• Work to be completed: Rewrite the lines from the one containing "Task: Select the 지방세 납세증명 icon" through the one containing "Action: click(x=1471, y=401)", both included, as a numbered list, and leave out any blank lines.

• Material:

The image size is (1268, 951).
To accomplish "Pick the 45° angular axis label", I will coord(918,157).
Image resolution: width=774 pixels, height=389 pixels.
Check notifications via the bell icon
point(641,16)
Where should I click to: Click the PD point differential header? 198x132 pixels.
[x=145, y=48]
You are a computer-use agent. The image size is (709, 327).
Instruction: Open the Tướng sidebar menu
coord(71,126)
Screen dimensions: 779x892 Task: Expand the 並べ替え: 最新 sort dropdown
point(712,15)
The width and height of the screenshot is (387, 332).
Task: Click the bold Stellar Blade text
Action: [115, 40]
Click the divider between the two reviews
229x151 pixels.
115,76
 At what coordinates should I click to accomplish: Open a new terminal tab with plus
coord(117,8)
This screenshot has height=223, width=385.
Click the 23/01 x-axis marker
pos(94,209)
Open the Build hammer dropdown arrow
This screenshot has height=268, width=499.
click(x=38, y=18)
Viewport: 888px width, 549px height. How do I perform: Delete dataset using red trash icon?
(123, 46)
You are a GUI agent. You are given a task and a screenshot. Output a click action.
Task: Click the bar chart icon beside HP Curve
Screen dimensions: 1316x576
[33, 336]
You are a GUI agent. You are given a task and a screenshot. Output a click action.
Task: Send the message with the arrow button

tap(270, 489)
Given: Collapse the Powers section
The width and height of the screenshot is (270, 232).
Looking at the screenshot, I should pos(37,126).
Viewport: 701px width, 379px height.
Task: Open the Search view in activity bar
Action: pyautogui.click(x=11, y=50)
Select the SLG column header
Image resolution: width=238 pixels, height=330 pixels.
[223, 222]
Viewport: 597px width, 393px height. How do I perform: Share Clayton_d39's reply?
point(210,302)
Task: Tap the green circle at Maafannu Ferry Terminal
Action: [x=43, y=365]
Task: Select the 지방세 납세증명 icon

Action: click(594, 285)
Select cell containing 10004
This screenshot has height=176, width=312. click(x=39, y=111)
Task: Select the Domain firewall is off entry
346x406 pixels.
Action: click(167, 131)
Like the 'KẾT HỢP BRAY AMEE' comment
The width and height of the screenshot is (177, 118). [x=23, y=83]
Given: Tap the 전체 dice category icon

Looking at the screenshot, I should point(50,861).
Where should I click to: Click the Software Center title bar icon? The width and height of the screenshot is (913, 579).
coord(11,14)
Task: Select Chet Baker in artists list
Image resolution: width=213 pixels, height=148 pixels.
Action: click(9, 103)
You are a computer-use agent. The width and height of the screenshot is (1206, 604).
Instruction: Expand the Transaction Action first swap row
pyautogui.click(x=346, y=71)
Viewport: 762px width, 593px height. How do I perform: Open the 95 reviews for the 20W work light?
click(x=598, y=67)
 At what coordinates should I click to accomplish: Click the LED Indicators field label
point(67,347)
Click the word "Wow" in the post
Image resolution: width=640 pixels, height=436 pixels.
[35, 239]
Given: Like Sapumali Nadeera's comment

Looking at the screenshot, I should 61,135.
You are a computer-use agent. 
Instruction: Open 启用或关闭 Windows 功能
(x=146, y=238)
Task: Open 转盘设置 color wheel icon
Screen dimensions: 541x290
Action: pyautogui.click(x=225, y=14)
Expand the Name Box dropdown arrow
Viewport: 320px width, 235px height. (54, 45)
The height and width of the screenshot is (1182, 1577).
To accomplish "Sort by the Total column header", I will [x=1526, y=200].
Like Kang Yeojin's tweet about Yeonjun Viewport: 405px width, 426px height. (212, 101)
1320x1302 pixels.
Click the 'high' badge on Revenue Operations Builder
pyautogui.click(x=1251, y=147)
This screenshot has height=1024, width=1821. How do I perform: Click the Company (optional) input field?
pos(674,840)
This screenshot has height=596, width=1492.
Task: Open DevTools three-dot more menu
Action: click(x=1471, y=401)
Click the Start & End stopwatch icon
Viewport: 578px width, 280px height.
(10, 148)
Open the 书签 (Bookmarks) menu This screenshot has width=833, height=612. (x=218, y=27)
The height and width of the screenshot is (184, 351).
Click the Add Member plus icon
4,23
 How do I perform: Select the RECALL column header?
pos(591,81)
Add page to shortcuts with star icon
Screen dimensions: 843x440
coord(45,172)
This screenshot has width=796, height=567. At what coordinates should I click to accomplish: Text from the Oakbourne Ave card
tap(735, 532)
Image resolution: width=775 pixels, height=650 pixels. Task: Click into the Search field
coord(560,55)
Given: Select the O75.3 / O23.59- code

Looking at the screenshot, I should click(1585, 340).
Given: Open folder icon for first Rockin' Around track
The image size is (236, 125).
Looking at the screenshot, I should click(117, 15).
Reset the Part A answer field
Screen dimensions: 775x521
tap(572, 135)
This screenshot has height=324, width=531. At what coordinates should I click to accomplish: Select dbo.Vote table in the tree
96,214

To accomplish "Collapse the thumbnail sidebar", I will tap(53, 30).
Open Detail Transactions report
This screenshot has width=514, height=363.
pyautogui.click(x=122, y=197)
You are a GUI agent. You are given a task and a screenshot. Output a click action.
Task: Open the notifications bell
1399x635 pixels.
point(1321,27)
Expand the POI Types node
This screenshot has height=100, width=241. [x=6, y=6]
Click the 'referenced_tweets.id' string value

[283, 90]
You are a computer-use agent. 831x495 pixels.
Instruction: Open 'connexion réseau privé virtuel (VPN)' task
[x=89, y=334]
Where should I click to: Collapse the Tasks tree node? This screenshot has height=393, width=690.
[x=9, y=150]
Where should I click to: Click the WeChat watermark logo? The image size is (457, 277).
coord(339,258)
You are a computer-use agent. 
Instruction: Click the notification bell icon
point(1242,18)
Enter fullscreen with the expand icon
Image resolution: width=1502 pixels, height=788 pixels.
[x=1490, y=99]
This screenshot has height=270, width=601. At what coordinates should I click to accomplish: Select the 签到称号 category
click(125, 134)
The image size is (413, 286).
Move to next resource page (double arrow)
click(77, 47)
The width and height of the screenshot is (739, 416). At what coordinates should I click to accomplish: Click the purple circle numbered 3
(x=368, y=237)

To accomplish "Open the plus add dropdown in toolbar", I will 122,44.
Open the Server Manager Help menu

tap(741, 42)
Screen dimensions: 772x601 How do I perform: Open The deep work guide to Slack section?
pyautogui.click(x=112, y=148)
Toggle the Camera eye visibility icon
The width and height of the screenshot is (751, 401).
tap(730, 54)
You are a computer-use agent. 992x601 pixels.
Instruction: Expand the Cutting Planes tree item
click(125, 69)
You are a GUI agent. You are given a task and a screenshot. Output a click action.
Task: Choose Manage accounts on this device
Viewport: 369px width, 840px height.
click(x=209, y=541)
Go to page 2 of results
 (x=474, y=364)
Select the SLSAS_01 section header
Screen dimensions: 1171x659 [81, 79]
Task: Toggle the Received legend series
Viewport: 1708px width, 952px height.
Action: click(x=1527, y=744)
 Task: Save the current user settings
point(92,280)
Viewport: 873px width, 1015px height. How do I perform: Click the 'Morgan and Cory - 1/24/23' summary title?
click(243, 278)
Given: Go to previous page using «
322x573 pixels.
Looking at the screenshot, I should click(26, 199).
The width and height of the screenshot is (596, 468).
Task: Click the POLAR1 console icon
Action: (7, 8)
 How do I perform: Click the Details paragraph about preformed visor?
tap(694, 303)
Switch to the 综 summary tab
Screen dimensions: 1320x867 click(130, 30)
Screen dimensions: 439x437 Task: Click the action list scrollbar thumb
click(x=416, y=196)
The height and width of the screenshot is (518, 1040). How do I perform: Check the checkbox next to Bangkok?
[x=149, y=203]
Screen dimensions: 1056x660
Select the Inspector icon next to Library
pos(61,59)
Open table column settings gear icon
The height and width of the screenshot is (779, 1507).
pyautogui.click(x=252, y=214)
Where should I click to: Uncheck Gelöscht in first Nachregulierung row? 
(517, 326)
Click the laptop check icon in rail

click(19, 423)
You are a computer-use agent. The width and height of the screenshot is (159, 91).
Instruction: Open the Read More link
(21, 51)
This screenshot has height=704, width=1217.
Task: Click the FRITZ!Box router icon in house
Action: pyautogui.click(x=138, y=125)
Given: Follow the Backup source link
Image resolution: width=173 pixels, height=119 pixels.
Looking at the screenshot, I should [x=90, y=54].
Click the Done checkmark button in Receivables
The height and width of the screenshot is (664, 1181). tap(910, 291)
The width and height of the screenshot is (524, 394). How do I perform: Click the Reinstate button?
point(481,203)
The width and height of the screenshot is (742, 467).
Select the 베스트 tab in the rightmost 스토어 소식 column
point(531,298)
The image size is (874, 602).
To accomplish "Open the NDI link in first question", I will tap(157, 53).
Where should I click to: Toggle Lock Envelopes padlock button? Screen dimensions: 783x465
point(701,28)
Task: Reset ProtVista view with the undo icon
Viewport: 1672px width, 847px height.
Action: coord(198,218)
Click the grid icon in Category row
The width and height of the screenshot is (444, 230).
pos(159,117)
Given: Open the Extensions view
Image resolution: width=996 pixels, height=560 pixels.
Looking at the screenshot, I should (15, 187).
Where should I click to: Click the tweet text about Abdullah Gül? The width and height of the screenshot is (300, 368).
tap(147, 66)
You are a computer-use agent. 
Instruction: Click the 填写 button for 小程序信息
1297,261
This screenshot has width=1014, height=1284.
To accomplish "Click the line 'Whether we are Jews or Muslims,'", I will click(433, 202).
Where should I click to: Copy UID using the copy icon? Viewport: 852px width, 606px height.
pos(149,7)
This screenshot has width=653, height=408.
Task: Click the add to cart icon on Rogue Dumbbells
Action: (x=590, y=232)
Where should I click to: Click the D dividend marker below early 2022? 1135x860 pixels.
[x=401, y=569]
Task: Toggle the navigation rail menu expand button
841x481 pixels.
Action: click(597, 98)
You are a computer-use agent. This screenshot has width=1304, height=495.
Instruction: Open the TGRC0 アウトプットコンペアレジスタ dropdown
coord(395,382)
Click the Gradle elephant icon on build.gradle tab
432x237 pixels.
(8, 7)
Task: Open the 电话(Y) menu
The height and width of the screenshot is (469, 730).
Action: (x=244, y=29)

• Answer for this exercise:
1. Task: Select the 지방세 납세증명 icon
2. Action: click(594, 285)
3. Select cell containing 10004
4. This screenshot has height=176, width=312. click(x=39, y=111)
5. Task: Select the Domain firewall is off entry
6. 346x406 pixels.
7. Action: click(167, 131)
8. Like the 'KẾT HỢP BRAY AMEE' comment
9. The width and height of the screenshot is (177, 118). [x=23, y=83]
10. Given: Tap the 전체 dice category icon
11. Looking at the screenshot, I should point(50,861).
12. Where should I click to: Click the Software Center title bar icon? The width and height of the screenshot is (913, 579).
13. coord(11,14)
14. Task: Select Chet Baker in artists list
15. Image resolution: width=213 pixels, height=148 pixels.
16. Action: click(9, 103)
17. You are a computer-use agent. The width and height of the screenshot is (1206, 604).
18. Instruction: Expand the Transaction Action first swap row
19. pyautogui.click(x=346, y=71)
20. Viewport: 762px width, 593px height. How do I perform: Open the 95 reviews for the 20W work light?
21. click(x=598, y=67)
22.  At what coordinates should I click to accomplish: Click the LED Indicators field label
23. point(67,347)
24. Click the word "Wow" in the post
25. Image resolution: width=640 pixels, height=436 pixels.
26. [35, 239]
27. Given: Like Sapumali Nadeera's comment
28. Looking at the screenshot, I should 61,135.
29. You are a computer-use agent. 
30. Instruction: Open 启用或关闭 Windows 功能
31. (x=146, y=238)
32. Task: Open 转盘设置 color wheel icon
33. Screen dimensions: 541x290
34. Action: pyautogui.click(x=225, y=14)
35. Expand the Name Box dropdown arrow
36. Viewport: 320px width, 235px height. (54, 45)
37. The height and width of the screenshot is (1182, 1577).
38. To accomplish "Sort by the Total column header", I will [x=1526, y=200].
39. Like Kang Yeojin's tweet about Yeonjun Viewport: 405px width, 426px height. (212, 101)
40. 1320x1302 pixels.
41. Click the 'high' badge on Revenue Operations Builder
42. pyautogui.click(x=1251, y=147)
43. This screenshot has height=1024, width=1821. How do I perform: Click the Company (optional) input field?
44. pos(674,840)
45. This screenshot has height=596, width=1492.
46. Task: Open DevTools three-dot more menu
47. Action: click(x=1471, y=401)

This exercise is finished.